Une loi ju­gée trop molle

Le Temps - - Suisse - BER­NARD WUTHRICH, BERNE @BdWu­thrich

Le Con­seil fé­dé­ral veut obli­ger les en­tre­prises à in­for­mer leurs clients des don­nées ré­col­tées à leur su­jet. Mais les sanc­tions sont bien in­fé­rieures à ce qui se fait dans l’UE

L’Es­pagne vient d’in­fli­ger une amende de 1,2 mil­lion d’eu­ros à Fa­ce­book pour avoir ré­col­té de nom­breuses don­nées sur ses uti­li­sa­teurs sans les «in­for­mer de ma­nière claire» sur l’usage, en l’oc­cur­rence pu­bli­ci­taire, qui en était fait. La nou­velle loi sur la pro­tec­tion des don­nées adop­tée ven­dre­di par le Con­seil fé­dé­ral a elle aus­si pour but d’obli­ger les en­tre­prises qui ré­coltent des in­for­ma­tions sur leurs clients, comme les ma­ga­sins de vente en ligne, à les in­for­mer de l’uti­li­sa­tion qui en est faite. En théo­rie. Car l’ab­sence de sanc­tions com­pa­rables à celles de l’UE risque de rendre la nou­velle lé­gis­la­tion suisse peu mor­dante. C’est ce que craint le préposé fé­dé­ral à la pro­tec­tion des don­nées: «Les sanc­tions pré­vues, soit une amende de 250 000 francs au plus, semblent peu dis­sua­sives en re­gard de celles qui sont fixées par le rè­gle­ment gé­né­ral de l’UE, soit 200 mil­lions d’eu­ros ou 4% du chiffre d’af­faires an­nuel», com­mente-t-il dans une prise de po­si­tion.

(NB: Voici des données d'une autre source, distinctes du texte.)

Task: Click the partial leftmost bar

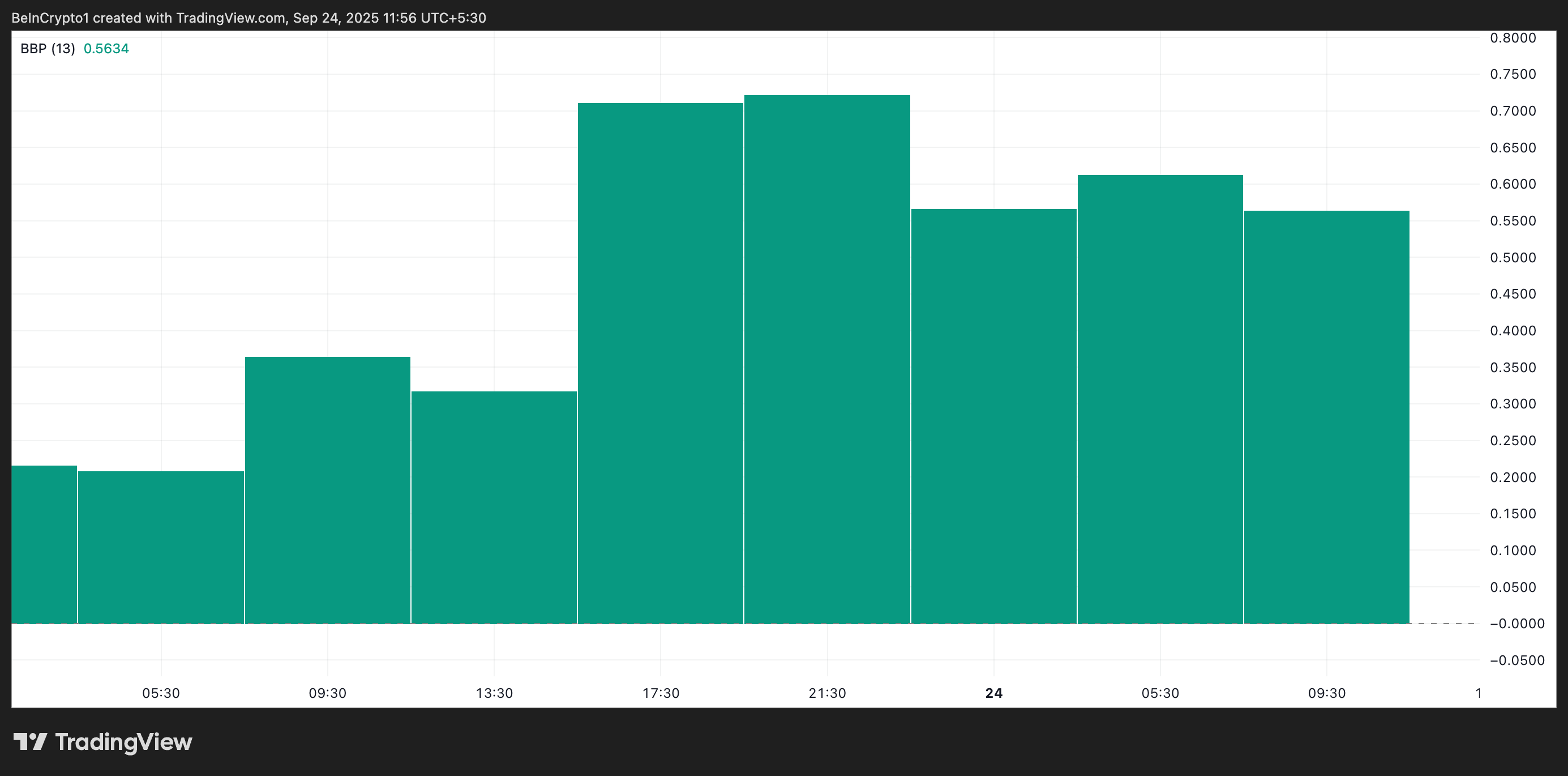Action: tap(44, 544)
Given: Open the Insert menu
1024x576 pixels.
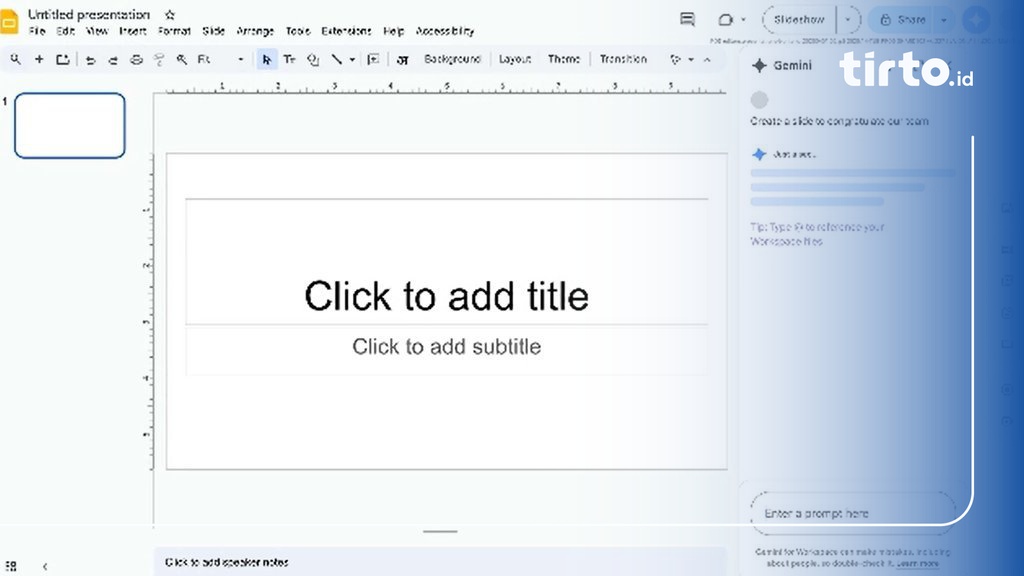Looking at the screenshot, I should [x=132, y=31].
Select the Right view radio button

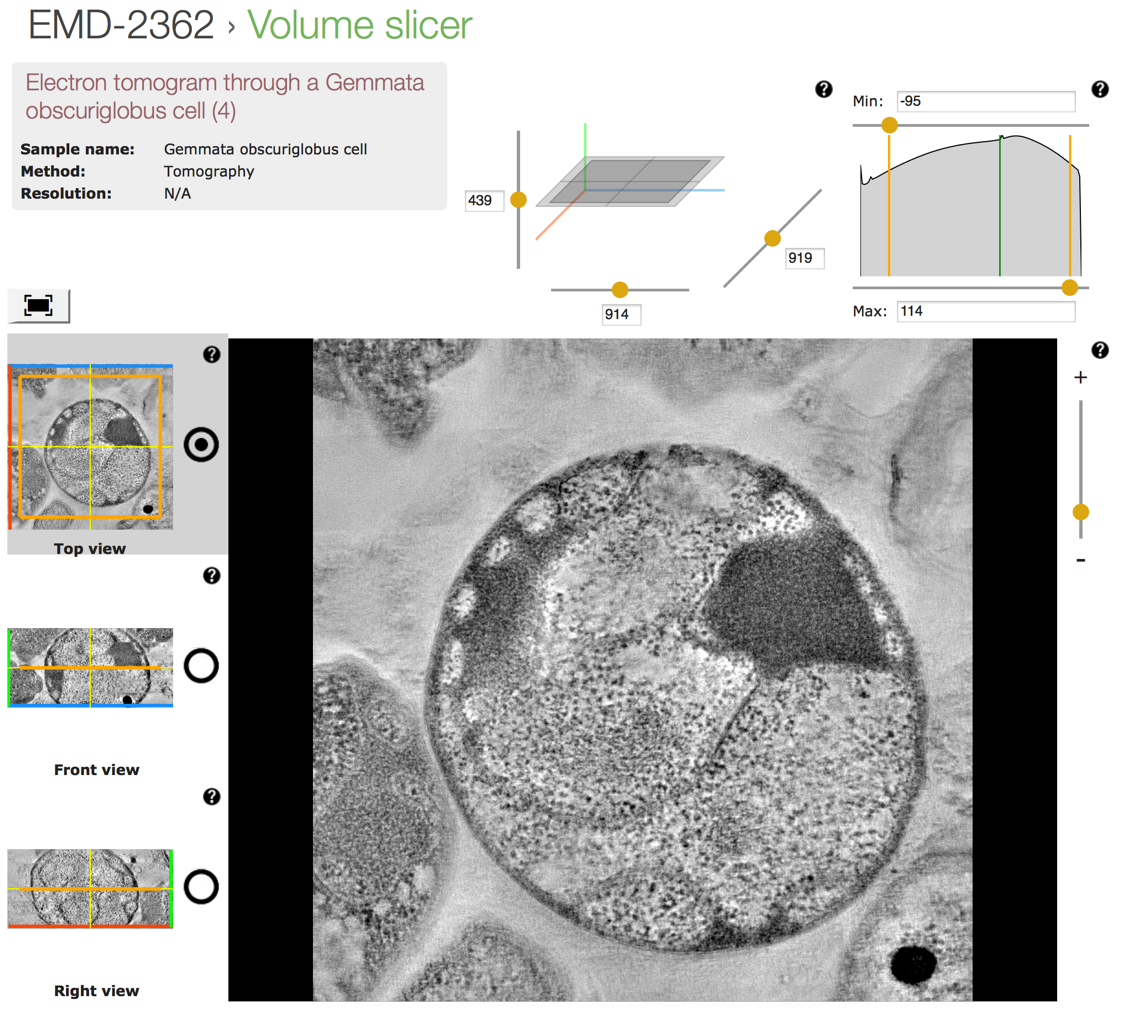click(202, 887)
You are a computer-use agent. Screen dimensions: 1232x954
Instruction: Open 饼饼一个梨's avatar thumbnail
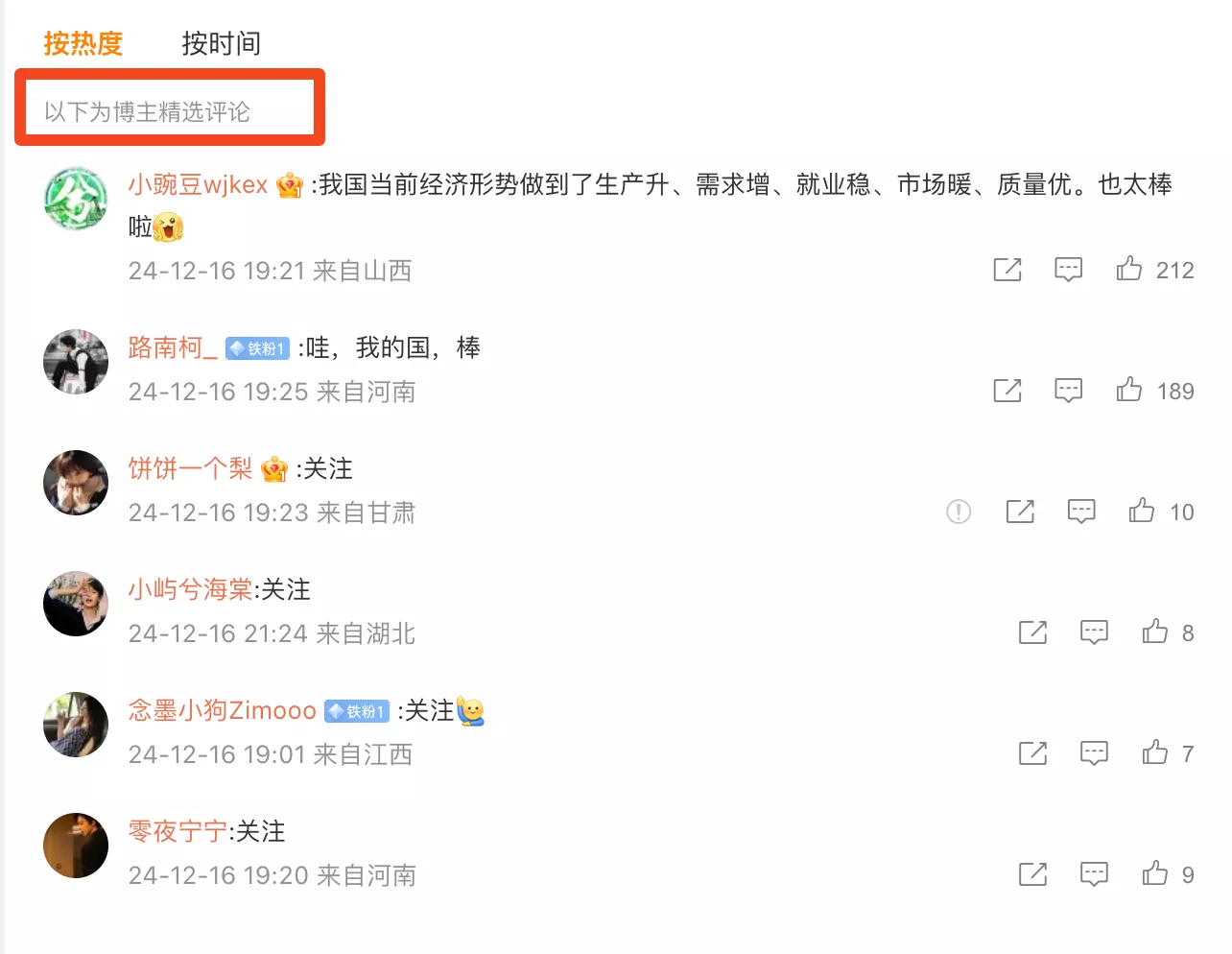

Préposé du can­ton du Valais, Sé­bas­tien Fanti ré­sume ce­la de ma­nière beau­coup plus di­recte: «Cette nou­velle loi est une ré­vi­sion M-Bud­get qui est en po­si­tion dis­rup­tive par rap­port à l’UE. Les en­tre­prises suisses sont de toute ma­nière confron­tées aux règles eu­ro­péennes. Il faut leur évi­ter une double ré­gle­men­ta­tion. On leur rend ici un mau­vais ser­vice», mar­tèle-t-il. L’ob­jec­tif de la ré­vi­sion est certes d’in­té­grer les risques d’In­ter­net dans la lé­gis­la­tion sur la pro­tec­tion des don­nées.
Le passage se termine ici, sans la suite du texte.